Julian embodies this view in her outlook on teaching.

 

“I want students to be successful in acting as a career, whether it’s a career going to school or a career in Hollywood or a career on Broadway or whatever they choose, I want them to be focused in that sense,” she said.

 

This desire has certainly had an impact on those who have taken Julian’s classes, such as Bryan Young.

 

“I’ve been doing theater for a long time,” Young said. “Other kids would do basketball; I’d go to rehearsal. Then in high school, when you have to start making decisions, and they start slimming down to what you’re good at, junior to senior year I started really looking at what I was good at and what I wanted to do specifically. That’s when I made the decision that this is where I wanted to go to and I shopped around colleges and I decided to come here to RCC.”

 

Young’s time with the RCC Theater department has helped him further discern his aspirations.

 

“I’ve been working with Jodi Julian for about two and a half years,” Young said. “I really see her as a mentor for what I’m trying to do and the way she teaches is very career-oriented. I mean, coming out of high school and not knowing what I was going to do, and then coming here really put me on a very direct track to what I want to do.”

 

Young is not the only student to be propelled forward by involvement with the Theater department.

 

“Since I’ve started here, basically everything that I am now is from RCC,” said Alex White. “It’s built me up to what I am now. Plus, 100 percent of my friends are in this program.”

 

White started his college theater involvement with the play “How to Succeed in Business Without Really Trying,” where he performed alongside classmate Haley Rubin.

 

“It’s definitely helped me grow as an actor and as a person,” Rubin said. “Like Alex said, we’re all friends in the program.
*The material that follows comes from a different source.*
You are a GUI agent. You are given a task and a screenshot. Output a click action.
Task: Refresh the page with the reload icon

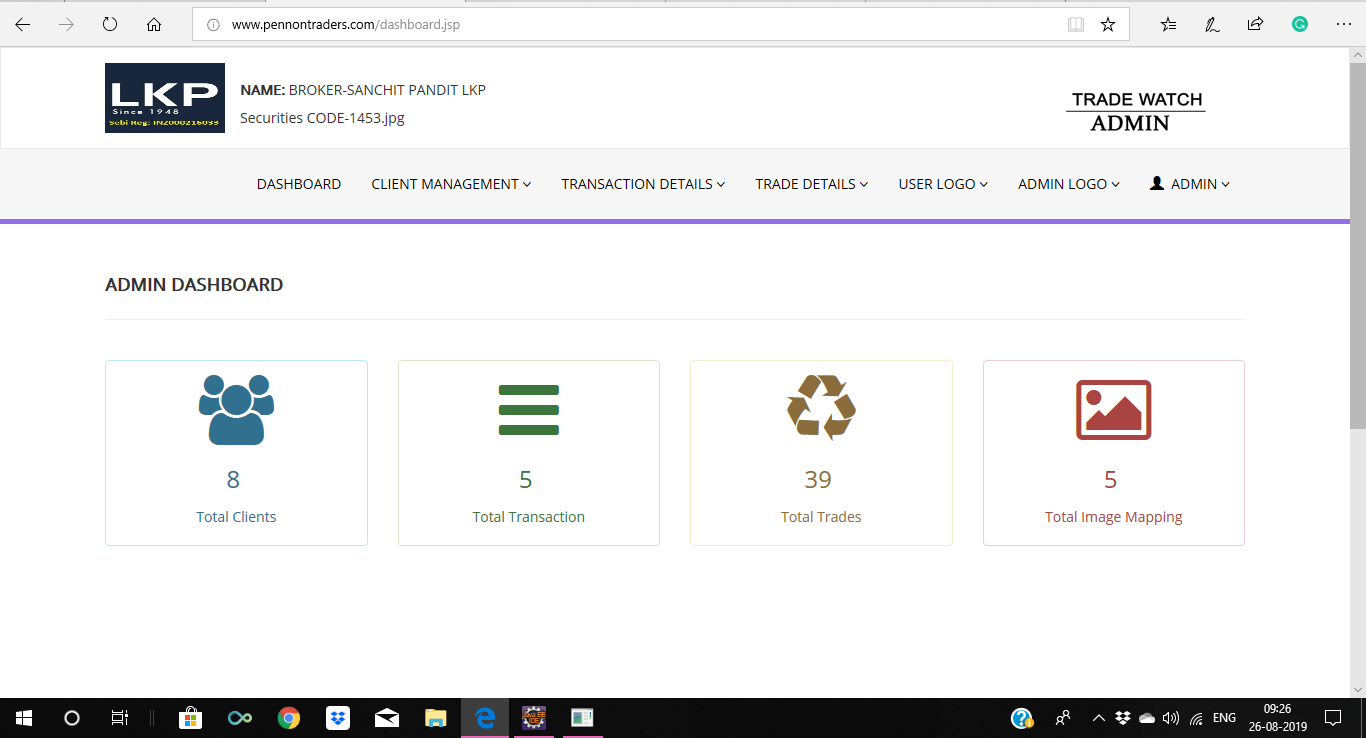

It’s fun and it’s something that’s going to propel us towards what we want to do.”

 

Both White and Rubin are cast to perform in the department’s upcoming production of Arthur Miller’s “The Crucible” starting in May.

 

Rubin elaborated on how acting has helped her personal growth.

 

“You’re learning things about yourself with every line that you say, everything that you read, everything that you write, you’re learning more and more and building yourself up as a person,” she said.

 

Miguel Bagsit echoed Rubin’s sentiment, though he only began with the department last fall.

 

“This is something that’s very unique in its own way, theater acting,” Bagsit said. “It’s not something everybody does. Being here with a department that has a wealth of knowledge and a lot of people who are investing time in it, it really helps me want to grow and want to become a part of it more than I’ve ever been.”

 

Students involved with the department spoke not only of their pasts and presents, but of their hopes for the future as well.

 

“I hope that it keeps going strong,” White said. “It’s been solid for me, it’s been a great learning environment and a place to grow. It’s too bad that now with the economy we had to cut the summer program and so I’m hoping that nothing more gets cut because it’s all so valuable. It’s where I’ve spent the last four years of my life becoming a new person.”

 

Miguel Castellano added his thoughts to White’s desire to see the department grow and remain strong, a hope reiterated by their classmates.

 

“The quality of work this community college puts out is amazing,” Castellano said. “I just wish that the Riverside community would recognize it more as its own entity. A lot of people get us confused with Performance Riverside and think it’s all one thing but it’s not. We’re two, separate things and I think it’d be nice for the community to know that the community college itself has a theater department that does really good work.”

 

With “The Crucible” on the horizon, Julian keeps an open mind for the future.

 

“As long as the director’s heart is in it and the kids are excited about it, that’s what I want to do next,” she said.